Summer Storm [Sommersturm] (2004)

I could, and do, relate to Sommersturm.

The plotline is a familiar story to anyone who’s developed feelings for someone who can’t return them, at a time when such feelings are supposed to be directed elsewhere.

Teenagers Tobi (Robert Stadlober) and Achim (Kostja Ullmann) are best friends and members of a rowing team. As they train at a summer camp for a competition, Achim grows closer to his girlfriend Sandra (Miriam Morgenstern), which forces Tobi to contend with his feelings for Achim.

Tobi’s team meets up with a gay rowing team from Berlin, and the encounter forces the team to adjust its perception of gay people, while it clarifies for Tobi what he feels for Achim.

It’s a good story, certainly one that transcends borders.

And for most of the film, director Marco Kreuzpaintner and writer Thomas Bahmann do a fine job of setting up the conflicts between the characters. Tobi’s bumbling attempts to deny his sexuality are believable, and the jealousy he feels for Sandra comes across as genuine.

Even the comedic relief of the two rowing teams overcoming their misperceptions of each other doesn’t feel outlandish.

It’s the last parts of the film that lose me.

Of course, the film is titled “Summer Storm”, so such a storm arrives at a point where tensions between the characters come to boiling point. And in the requisite morning-after shots, in which the characters ultimately pair off (or not), the camera pans slowly across the beds of each character, mournful music serving as a soundtrack.

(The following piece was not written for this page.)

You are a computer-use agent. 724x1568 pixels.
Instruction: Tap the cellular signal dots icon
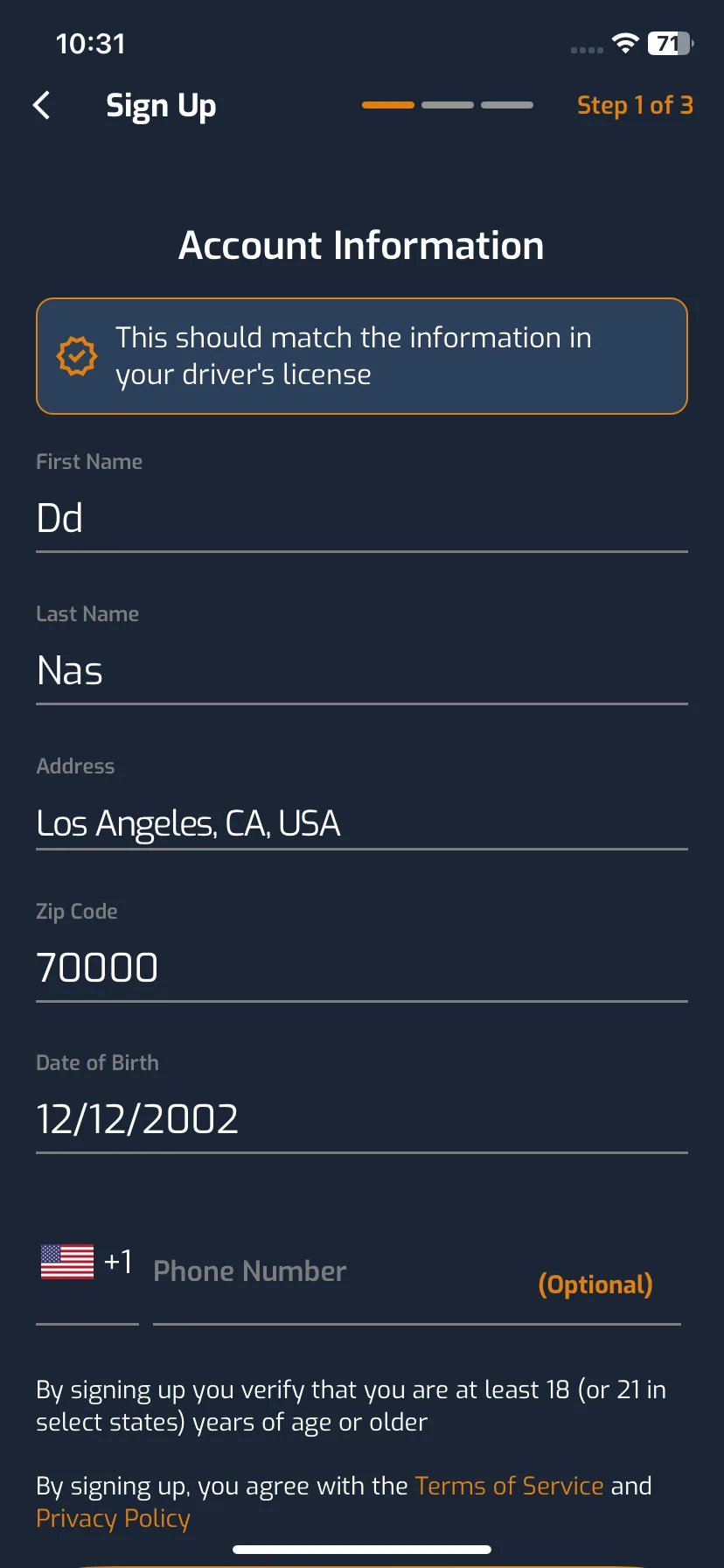587,50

Yeah, it’s as WB as it sounds.

Then there’s the love scene, in which Tobi pretty much learns girls don’t do it for him. It’s hot and wonderfully shot — and a requisite for pretty much any movie appealing to a gay male audience.

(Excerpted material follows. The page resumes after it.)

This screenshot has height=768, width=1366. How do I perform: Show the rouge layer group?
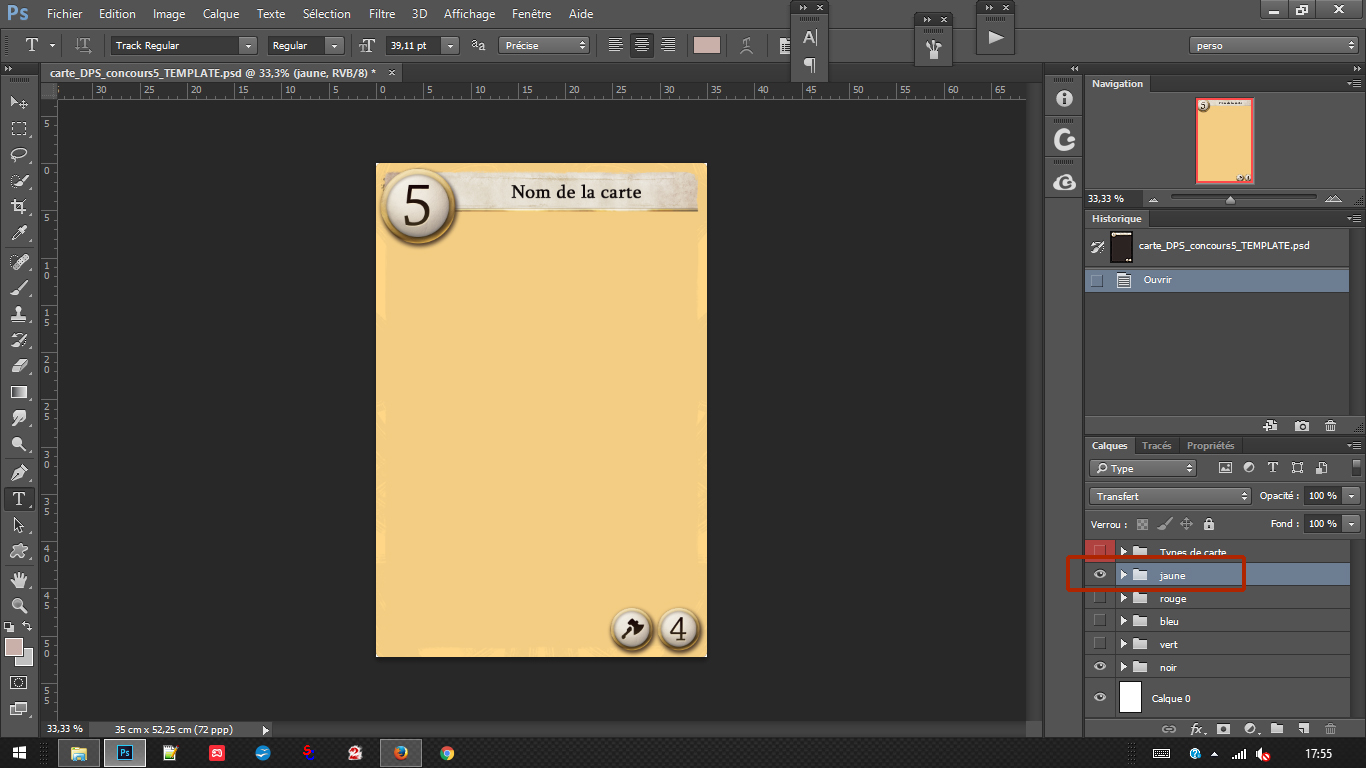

Sommersturm has a story to tell, one experienced by a number of people, told with an unflinching eye. And for most of the film, it does a good job. But it also slips into cliché, which can remove audiences from the power of that story.

P.S. I couldn’t help but notice the aGLIFF pre-show included a video for Frankie Goes to Hollywood’s “Relax”, and in the film, the band’s “The Power of Love” plays in one of the scenes. How serendipitous Welcome to the Pleasuredome is being reissued on Oct. 4?